Background:Gastric mucosal injury (GMI) involves inflammation, oxidative stress, and barrier dysfunction. Existing therapies offer limited efficacy with side effects. Men's Huwei Powder (MHWP), a Traditional Chinese Medicine (TCM) formula developed under the RELISH (Restoring Equilibrium through Long-term Integration of Synergistic Health) framework, aims to restore mucosal and systemic equilibrium. Methods:The experiment was grouped using a uniform design, followed by the construction of an ethanol-induced GMI rat model. The effects of MHWP were assessed through histological examination, ELISA, RT-PCR, 16S rRNA sequencing, and LC-MS-based serum fingerprint analysis. Multivariate modeling techniques, including SPRA, PLSR, and pSEM, were utilized to explore the comprehensive regulatory mechanisms of MHWP. Results:MHWP promotes activation of the EGF–NO/PGE2 axis and concurrently suppresses key nodes of the PI3K/Akt/NF-κB signaling pathway, leading to downregulation of pro-inflammatory cytokines—including IL-1β, IL-6, and TNF-α—in both serum and gastric tissue. Beyond its localized effects, MHWP exerts systemic benefits by inhibiting hepatic TLR4, MyD88, and NF-κB expression, thereby reducing liver-derived IL-6 and TNF-α and ameliorating ethanol-induced liver injury. This hepatic protection contributes to improved gastric mucosal healing and systemic inflammatory balance. Gut microbiota profiling identified key genera—such as Ligilactobacillus, Acutalibacter, and Lachnospiraceae:CAG_95—as critical mediators of mucosal repair, with MHWP modulating their abundance in a botanicals–dependent manner. These genera were closely linked to the regulation of NO, COX-2, and gastric IL-1β and IL-6, highlighting their critical role in the EGF–NO/PGE2 axis and inflammatory signaling. Serum HPLC fingerprinting identified several bioactive metabolites—including 6-gingerol (P1), atractylenolide II (P10), and dihydrostilbene base + 3O,2Prenyl (P18)—as major contributors to MHWP's efficacy.

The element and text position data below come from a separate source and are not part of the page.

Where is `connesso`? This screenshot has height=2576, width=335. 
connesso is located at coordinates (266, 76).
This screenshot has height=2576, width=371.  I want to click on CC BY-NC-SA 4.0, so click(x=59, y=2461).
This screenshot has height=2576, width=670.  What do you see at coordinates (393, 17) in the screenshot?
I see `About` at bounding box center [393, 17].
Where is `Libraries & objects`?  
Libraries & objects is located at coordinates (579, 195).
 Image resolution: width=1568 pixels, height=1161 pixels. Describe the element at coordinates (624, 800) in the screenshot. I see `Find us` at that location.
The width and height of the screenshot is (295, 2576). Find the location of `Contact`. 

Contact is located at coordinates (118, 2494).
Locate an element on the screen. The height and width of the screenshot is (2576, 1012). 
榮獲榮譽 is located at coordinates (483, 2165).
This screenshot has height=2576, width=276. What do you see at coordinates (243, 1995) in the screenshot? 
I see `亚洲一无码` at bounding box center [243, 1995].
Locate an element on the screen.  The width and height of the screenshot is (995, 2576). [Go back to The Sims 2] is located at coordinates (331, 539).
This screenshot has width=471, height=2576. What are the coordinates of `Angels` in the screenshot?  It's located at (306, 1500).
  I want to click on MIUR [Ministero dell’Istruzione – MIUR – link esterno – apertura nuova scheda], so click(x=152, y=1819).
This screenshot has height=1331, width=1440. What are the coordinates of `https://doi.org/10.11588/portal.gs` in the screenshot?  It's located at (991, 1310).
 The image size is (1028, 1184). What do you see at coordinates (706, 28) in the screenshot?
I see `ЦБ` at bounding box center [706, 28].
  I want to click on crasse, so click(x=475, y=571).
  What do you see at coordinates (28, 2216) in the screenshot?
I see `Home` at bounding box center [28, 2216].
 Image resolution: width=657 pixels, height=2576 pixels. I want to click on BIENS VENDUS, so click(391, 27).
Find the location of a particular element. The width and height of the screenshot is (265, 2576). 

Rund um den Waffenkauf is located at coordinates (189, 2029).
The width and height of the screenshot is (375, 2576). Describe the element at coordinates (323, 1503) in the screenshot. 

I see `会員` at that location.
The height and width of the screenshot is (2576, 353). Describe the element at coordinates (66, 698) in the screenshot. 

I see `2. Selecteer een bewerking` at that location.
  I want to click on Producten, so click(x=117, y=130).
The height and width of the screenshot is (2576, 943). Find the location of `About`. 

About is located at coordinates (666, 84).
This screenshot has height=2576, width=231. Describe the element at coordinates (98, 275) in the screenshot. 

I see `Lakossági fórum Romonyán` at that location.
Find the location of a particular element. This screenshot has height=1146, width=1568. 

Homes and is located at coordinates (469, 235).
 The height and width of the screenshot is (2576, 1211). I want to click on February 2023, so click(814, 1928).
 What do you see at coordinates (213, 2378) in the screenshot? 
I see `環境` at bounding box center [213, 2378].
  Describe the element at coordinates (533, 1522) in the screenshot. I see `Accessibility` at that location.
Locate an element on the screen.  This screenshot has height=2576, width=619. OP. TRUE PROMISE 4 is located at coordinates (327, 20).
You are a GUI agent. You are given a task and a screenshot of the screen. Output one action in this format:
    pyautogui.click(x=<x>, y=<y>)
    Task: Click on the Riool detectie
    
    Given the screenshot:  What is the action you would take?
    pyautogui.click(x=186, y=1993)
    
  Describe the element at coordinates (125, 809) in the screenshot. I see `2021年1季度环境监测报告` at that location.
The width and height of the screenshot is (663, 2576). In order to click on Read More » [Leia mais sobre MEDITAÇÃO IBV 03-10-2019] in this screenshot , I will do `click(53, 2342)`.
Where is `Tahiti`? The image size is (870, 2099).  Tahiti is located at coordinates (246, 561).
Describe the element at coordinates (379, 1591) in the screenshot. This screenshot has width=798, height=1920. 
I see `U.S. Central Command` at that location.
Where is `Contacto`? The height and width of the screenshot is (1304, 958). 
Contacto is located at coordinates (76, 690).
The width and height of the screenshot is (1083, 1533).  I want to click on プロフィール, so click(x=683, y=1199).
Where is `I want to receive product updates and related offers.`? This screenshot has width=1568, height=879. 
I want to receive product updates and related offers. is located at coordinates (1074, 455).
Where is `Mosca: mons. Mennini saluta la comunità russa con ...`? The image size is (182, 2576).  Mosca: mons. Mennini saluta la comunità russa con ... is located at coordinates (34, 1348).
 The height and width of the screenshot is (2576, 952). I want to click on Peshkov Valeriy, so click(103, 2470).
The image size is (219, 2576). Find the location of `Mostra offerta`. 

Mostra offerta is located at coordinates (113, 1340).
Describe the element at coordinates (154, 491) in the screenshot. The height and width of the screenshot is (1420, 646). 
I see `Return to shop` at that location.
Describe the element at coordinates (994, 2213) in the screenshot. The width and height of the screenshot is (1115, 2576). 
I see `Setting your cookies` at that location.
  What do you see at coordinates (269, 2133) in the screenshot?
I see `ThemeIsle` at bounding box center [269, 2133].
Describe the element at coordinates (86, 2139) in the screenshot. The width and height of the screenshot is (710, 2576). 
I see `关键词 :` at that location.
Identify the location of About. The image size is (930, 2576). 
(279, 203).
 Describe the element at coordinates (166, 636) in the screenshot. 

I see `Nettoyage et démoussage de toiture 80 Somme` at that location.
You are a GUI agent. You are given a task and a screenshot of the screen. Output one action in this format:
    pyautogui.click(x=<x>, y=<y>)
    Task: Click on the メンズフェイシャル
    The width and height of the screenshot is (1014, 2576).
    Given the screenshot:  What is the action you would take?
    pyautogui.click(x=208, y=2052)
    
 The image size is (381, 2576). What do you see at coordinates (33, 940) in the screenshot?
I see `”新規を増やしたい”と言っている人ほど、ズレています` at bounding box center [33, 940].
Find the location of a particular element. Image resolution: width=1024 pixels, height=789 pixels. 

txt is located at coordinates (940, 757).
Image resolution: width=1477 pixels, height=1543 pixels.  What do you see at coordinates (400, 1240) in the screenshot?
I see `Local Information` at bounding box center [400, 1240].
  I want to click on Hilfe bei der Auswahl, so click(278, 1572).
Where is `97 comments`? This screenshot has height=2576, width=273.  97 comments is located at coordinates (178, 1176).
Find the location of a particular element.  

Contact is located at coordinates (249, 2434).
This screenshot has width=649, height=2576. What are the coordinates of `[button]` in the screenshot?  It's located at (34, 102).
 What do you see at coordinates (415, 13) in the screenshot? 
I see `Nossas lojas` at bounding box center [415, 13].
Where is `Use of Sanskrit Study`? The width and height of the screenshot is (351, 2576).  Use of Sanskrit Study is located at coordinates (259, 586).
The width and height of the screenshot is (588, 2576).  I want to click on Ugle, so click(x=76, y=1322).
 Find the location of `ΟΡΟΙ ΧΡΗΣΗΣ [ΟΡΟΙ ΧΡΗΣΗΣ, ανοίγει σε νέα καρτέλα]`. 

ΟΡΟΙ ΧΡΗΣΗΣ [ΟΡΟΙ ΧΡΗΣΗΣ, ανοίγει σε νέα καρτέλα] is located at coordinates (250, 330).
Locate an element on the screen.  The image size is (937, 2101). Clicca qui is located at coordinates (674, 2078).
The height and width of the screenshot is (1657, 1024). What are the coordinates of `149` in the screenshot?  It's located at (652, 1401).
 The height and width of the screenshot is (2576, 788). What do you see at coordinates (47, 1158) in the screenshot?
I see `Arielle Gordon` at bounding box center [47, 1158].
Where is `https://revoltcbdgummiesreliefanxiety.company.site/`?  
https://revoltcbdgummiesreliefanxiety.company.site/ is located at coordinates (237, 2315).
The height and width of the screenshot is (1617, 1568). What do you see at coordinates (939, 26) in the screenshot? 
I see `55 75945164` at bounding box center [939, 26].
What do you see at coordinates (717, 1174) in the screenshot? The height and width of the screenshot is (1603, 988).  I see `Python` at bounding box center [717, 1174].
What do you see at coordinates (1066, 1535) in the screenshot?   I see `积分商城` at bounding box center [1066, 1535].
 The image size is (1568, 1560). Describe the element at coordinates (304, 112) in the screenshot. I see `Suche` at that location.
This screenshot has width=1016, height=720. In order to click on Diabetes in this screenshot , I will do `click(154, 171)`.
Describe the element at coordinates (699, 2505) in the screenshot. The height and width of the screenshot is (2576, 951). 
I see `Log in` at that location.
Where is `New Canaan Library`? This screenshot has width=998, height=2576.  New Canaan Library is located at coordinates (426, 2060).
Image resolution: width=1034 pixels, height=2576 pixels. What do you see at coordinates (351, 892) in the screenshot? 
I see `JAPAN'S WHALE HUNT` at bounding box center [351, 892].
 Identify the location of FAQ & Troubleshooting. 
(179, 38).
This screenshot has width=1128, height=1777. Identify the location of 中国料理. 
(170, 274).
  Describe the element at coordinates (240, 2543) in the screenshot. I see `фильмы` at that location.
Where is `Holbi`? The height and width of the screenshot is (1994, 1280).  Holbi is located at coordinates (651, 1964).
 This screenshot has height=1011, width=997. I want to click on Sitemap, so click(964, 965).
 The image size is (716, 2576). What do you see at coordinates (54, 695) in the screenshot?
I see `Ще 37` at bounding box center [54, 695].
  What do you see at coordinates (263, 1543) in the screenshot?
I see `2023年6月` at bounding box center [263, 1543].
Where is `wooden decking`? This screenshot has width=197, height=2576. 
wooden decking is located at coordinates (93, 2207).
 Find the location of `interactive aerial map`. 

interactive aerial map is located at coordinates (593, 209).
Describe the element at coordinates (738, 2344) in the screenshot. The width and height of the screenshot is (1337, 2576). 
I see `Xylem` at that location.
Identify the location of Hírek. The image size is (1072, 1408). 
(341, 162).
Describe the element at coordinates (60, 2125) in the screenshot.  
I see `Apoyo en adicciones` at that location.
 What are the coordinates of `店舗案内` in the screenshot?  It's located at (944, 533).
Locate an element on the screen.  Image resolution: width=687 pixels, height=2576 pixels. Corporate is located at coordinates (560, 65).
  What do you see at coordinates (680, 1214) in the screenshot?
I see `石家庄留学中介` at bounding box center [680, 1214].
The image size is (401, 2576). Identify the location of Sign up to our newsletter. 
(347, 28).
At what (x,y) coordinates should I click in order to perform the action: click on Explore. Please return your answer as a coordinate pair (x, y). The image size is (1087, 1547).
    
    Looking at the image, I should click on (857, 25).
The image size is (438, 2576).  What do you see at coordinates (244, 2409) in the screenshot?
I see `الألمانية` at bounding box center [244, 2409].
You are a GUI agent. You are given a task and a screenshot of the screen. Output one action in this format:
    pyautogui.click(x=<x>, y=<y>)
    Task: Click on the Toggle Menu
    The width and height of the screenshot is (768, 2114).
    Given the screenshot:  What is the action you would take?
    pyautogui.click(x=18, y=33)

Closely associated with specific botanical drugs, these metabolites synergistically regulated multiple inflammatory and reparative pathways, underscoring MHWP's holistic therapeutic mechanism. Conclusion:MHWP exerts multi-targeted effects through integrated modulation of the liver, gut microbiota, and serum metabolites. These findings underscore its potential as a holistic and sustainable TCM-based intervention for GMI, in alignment with the RELISH framework.